*Instrucciones a seguir*: Actualiza el pasaje del texto de estudio que va de "Esta ciudad, antaño" a "empezaron ni comprenden." y sustituye "turistas" por "visitantes".

*Texto de estudio*:
↓

Los profesores o la comunidad son amenazados por grupos armados que o bien ocupan la escuela u obligan a su cierre. Otros tienen miedo
“Tenemos 960 colegios cerrados”, explica Félix Ackebo, director de Unicef en Malí. Hace tres años eran menos de 300. “En realidad estamos ante una gran crisis de protección del menor. Los profesores o la comunidad son amenazados por grupos armados que o bien ocupan la escuela u obligan a su cierre. Otros tienen miedo. Esto supone no sólo un riesgo de pérdida de oportunidades para esos niños, sino una desprotección. La escuela es un espacio seguro frente a abusos sexuales, trabajos forzados o matrimonio precoz”, añade Ahmed Aida, jefe de la oficina de la organización en Mopti, la región más afectada por la violencia.
Esta ciudad, antaño epicentro turístico de Malí, y su hermana Sevaré, nudo comercial a un puñado de kilómetros, son el mejor reflejo de la crisis que vive el país. En Mopti no hay ni rastro de turistas y en Sevaré son los blindados de la ONU o del Ejército los que atraviesan sus calles. Esta presencia militar la ha convertido en un refugio seguro para los que escapan de las balas y el fuego. Orgullosos pastores que recorrían el Sahel con sus rebaños de vacas y campesinos guardianes de viejas culturas de máscaras danzantes a la luz de las estrellas, hoy malviven en descampados a la espera del saco de arroz de la comunidad internacional y del fin de una guerra que ni empezaron ni comprenden.
Omar Cissé hace lo que puede. Hace unos meses, 49 familias de tres pueblos diferentes llegaron hasta Banguetabá. Sus casas habían sido arrasadas por grupos armados. Desde entonces, Cissé se encarga de la educación de 134 niños y niñas, entre ellos Anta y Oumou, que, en su gran mayoría, no habían pisado nunca una escuela. ¿Qué hacer? Pues empezar por cuestiones básicas, como el alfabeto y los números, pero sobre todo juegos educativos para los más pequeños e higiene y formación sexual para los adolescentes. Hoy, por ejemplo, toca hablar del ciclo menstrual.

↑

*Datos proporcionados*:
↓

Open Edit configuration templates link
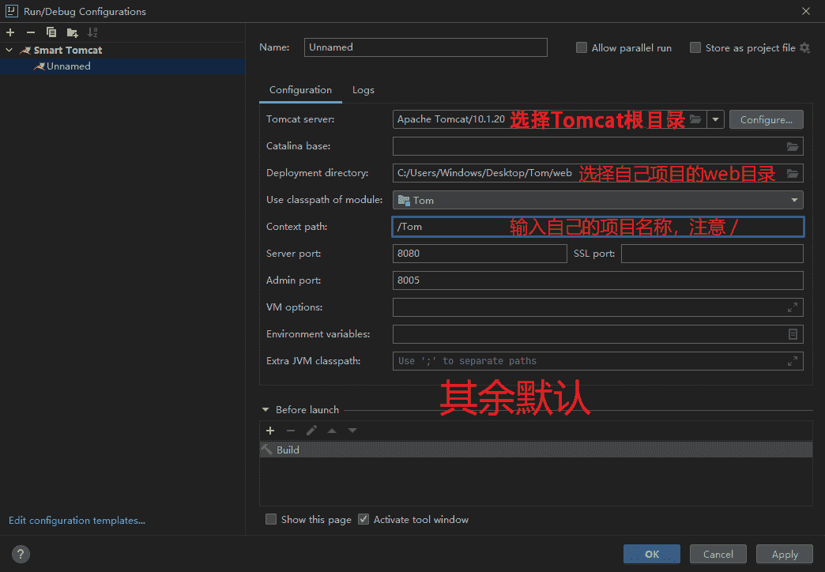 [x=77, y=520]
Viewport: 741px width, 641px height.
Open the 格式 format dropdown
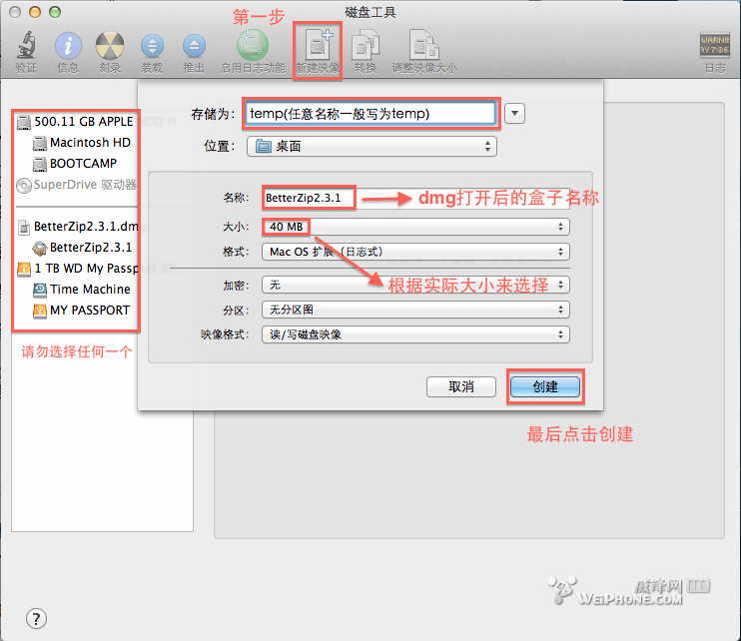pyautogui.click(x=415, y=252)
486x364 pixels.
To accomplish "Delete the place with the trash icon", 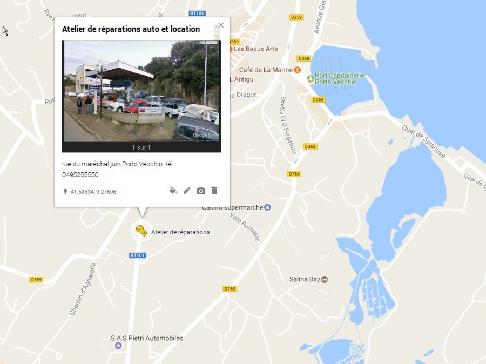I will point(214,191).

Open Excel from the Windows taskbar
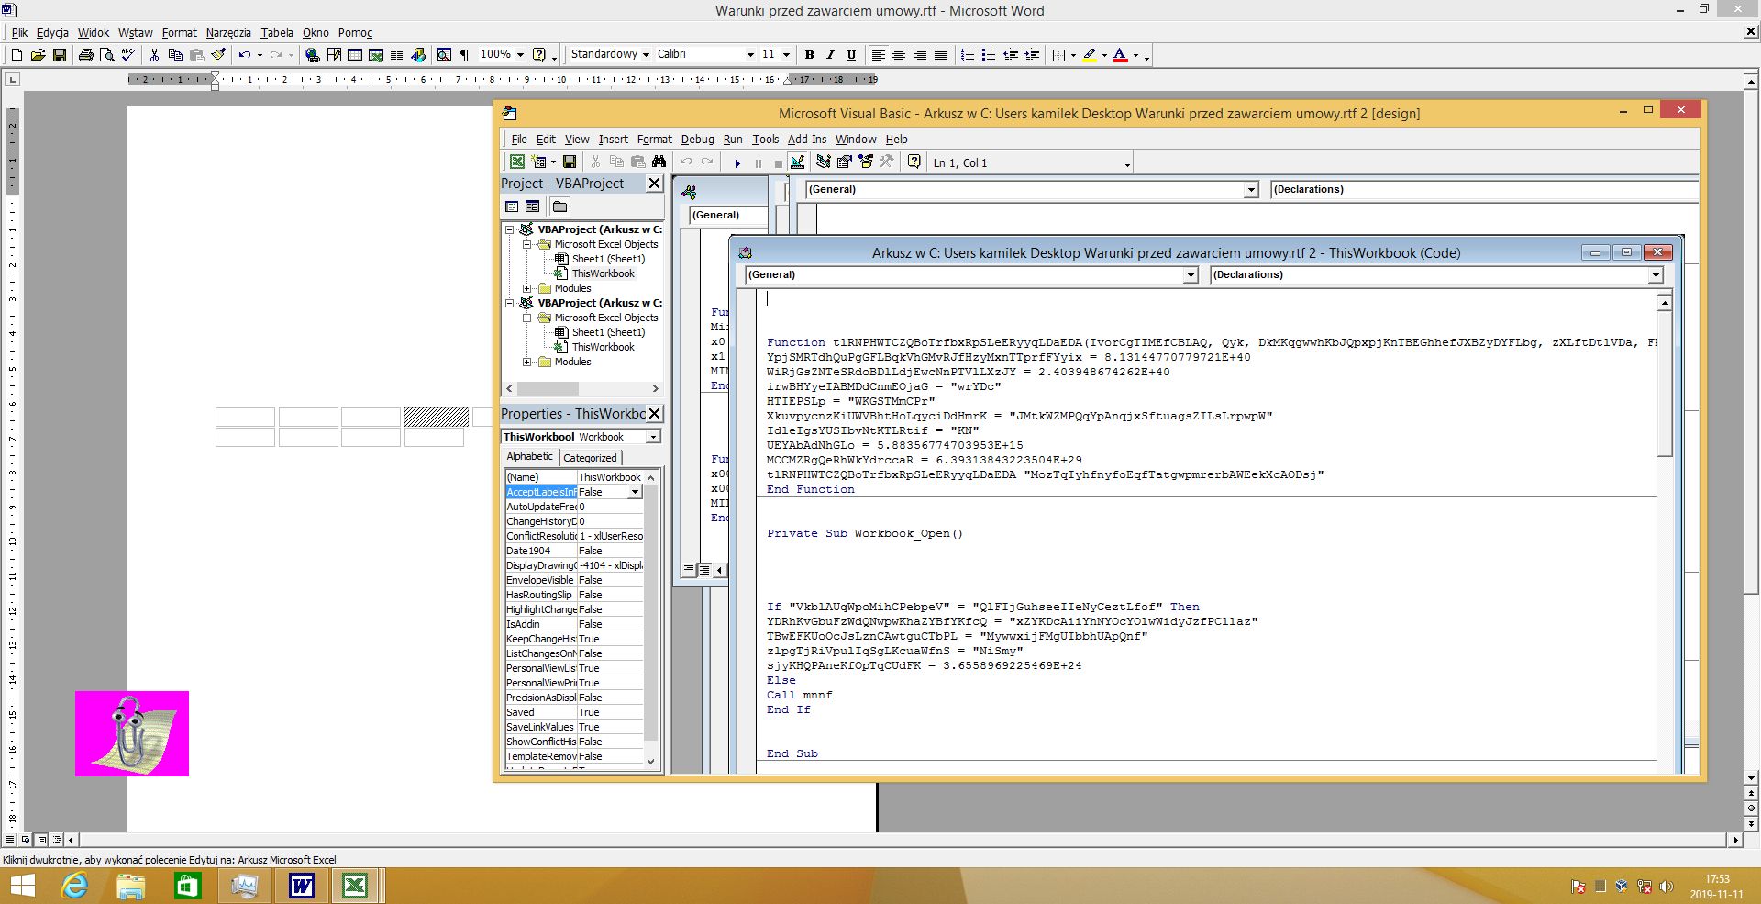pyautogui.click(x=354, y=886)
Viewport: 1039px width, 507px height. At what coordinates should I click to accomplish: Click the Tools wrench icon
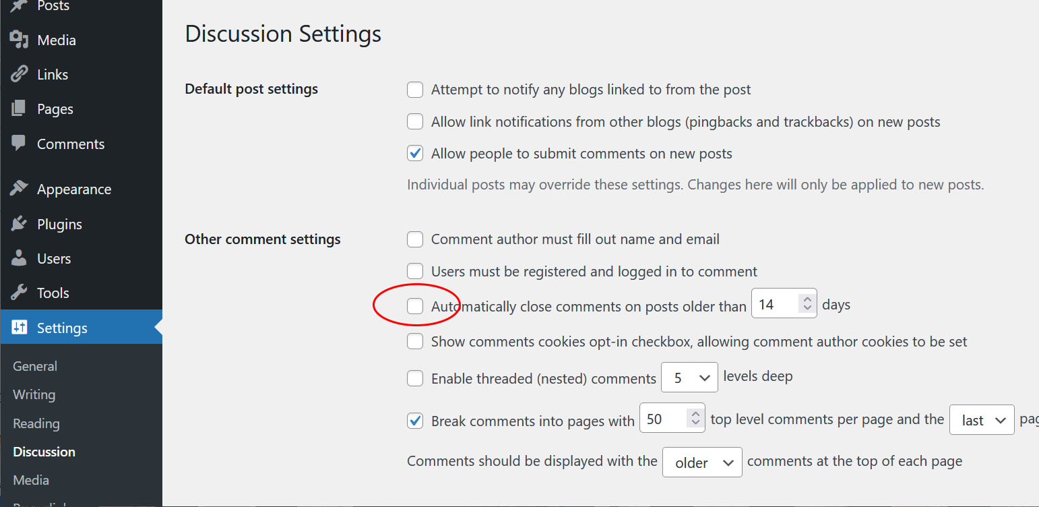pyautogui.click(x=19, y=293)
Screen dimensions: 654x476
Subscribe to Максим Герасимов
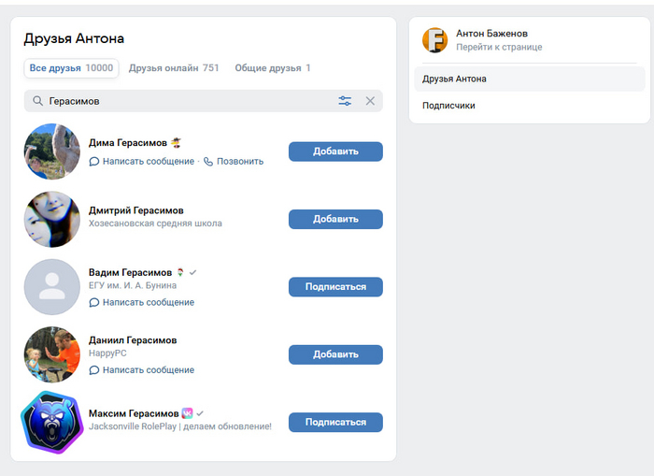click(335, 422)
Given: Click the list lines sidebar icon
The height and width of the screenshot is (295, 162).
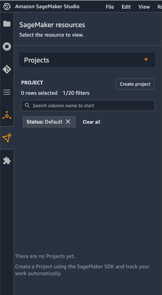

↑

*Solución del problema*:
Esta ciudad, antaño epicentro turístico de Malí, y su hermana Sevaré, nudo comercial a un puñado de kilómetros, son el mejor reflejo de la crisis que vive el país. En Mopti no hay ni rastro de visitantes y en Sevaré son los blindados de la ONU o del Ejército los que atraviesan sus calles. Esta presencia militar la ha convertido en un refugio seguro para los que escapan de las balas y el fuego. Orgullosos pastores que recorrían el Sahel con sus rebaños de vacas y campesinos guardianes de viejas culturas de máscaras danzantes a la luz de las estrellas, hoy malviven en descampados a la espera del saco de arroz de la comunidad internacional y del fin de una guerra que ni empezaron ni comprenden.